Une composition fabuleuse : une presqu’île de pierre se jetant dans une mer de verre au fond de laquelle apparaît une forme étrange. Voilà que je m’enflamme, me prenant pour l’architecte aussi écrivain que poète – à ses heures perdues, comme on dit. Mais comment lire cette façade ? J’opterai pour le « bon » sens, le plus direct qui soit, non pas la raison mais la vue. Et que lit – pardon, que voit notre œil si ce n’est d’abord une suite de plans : l’épaisseur des blocs de pierre d’où naissent des ombres, puis la planéité du pan de verre qui semble se glisser derrière redondant de strates, et enfin – ou peut-être le plus poétique de tous – une profondeur d’où paraît surgir de l’obscurité – des ténèbres – un monstre escalier s’étirant dans un ample mouvement ascendant et sinusoïdal. Mazzucconi, un mystique ? Nul ne le sait car le personnage est ambigu. Mais nous voyons que cette façade est un écran, non pas « de fumée » me souffle le fantaisiste en moi, une sorte de mur-rideau, libre, rompant avec les chaînes esclavagistes que lui imposerait la partition par étages (l’usage) pour la simple raison que, juste derrière, fut créé un vaste volume-espace. Et pour l’intégration au site, me direz-vous ? Eh bien elle est multiple ! Les menuiseries, en aluminium anodisé ton bronze, des plans vitrés assemblés par strates se détournent de leur chemin pour rattraper les bandeaux d’étages de l’immeuble de gauche.
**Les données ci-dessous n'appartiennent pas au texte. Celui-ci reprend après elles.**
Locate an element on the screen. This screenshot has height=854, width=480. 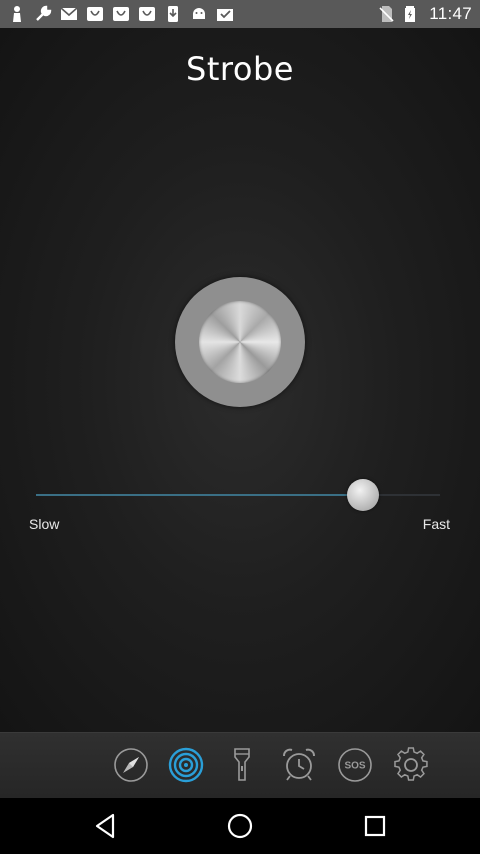
sos-icon: SOS is located at coordinates (355, 765).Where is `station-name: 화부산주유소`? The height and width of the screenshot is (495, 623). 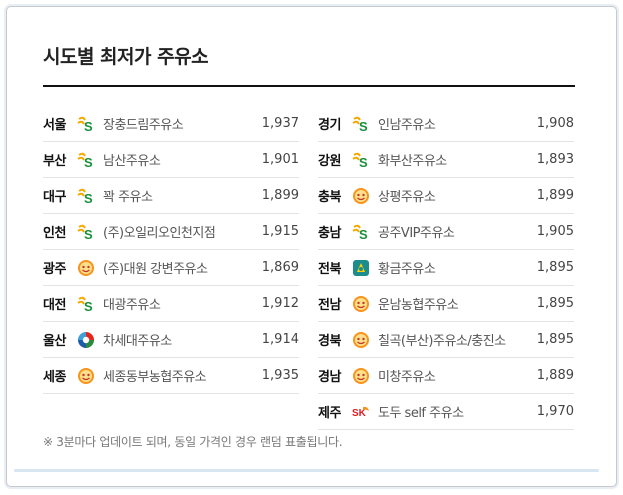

D’autres, inversées, se courbent imitant les frontons cintrés de celui de droite. Et enfin ce cœur en pierre de taille, rendant hommage au calcaire lutétien grâce auquel et sur lequel se bâtit Paris, où sont assemblés symboliquement des fragments d’encadrement des fenêtres du bâtiment ancien tombé ici-bas dans un opus incertum comme souvent le sont, bouleversés, nos souvenirs rassemblés… madeleine mazzucconienne. Référence postmoderniste à « la mémoire » du passé historique de la ville enrichie encore de dessins sérigraphiés redoublant les lignes et courbes des menuiseries, et enfin deux poteaux en acier inoxydable de section cruciforme miroitants, rehaussant et raidissant la composition comme la révélation de la structure du corps bâti. Mazzucconi, complexe et lyrique.

« Quelle odieuse union, notre aristocratique pierre… avec ce verre roturier ! Paris est salie, je réprouve ! » s’écrièrent les caciques du classique. « Bah ! Hou ! Rentre chez toi, vieux croûton ! » rétorquèrent – aimablement – les témoins, modernes. Oui, car l’architecte déchira le lourd rideau des convenances. D’habitude la pierre, de réputation dure et lourde, enserre le verre, d’apparence fragile et léger. Bien. Ici, la pierre est comme engagée dans le verre, un tour de force – délicat – renversant les rôles, accentué par un travail sur le clair-obscur. L’une, claire et opaque, débordée par l’autre, sombre et translucide, où l’architecte, artiste peintre et indiscipliné, excite notre intérêt en prenant à revers ce que nous prenions pour acquis. Et enfin, regardez ces pierres, rugueuses et poreuses et martelées à la main, aux moulures ourlées de doucines, contrastant avec ces panneaux de verre, lisses et hermétiques et usinés. Il cisèle la pierre avec le raffinement des maîtres verriers de Murano et assemble le verre comme jadis nous le faisions avec les blocs de pierre. Nos sens de la perception sont modifiés dans notre rapport à l’ordre. Certains furent sonnés, et d’autres ébaudis. Et Mazzucconi, à l’architecture coup de poing dans un gant de velours, consacra cette union.

Et l’enterrement ? Oh ! ce mariage ne finira pas comme un conte ordinaire « …et à la fin, ils eurent beaucoup d’enfants. » L’uchronie mordra la poussière. Sans concession comme nous le connaissons, le monde pour adultes tira son glaive du fourreau et frappa : le verre terrassa la pierre, comme dans un drame antique. « La pierre est morte, vive le verre ! » proclamèrent les commanditaires d’immeubles de bureaux, glorifiant l’avènement du nouveau monarque avec ses promesses de transparence, nouvel ordre architectural. Mazzucconi grava son nom dans la pierre et continua de tracer son sillon qui l’amènera jusqu’à La Citadelle (1984), bastion de logements mariant pierre et verre, aux portes de Paris.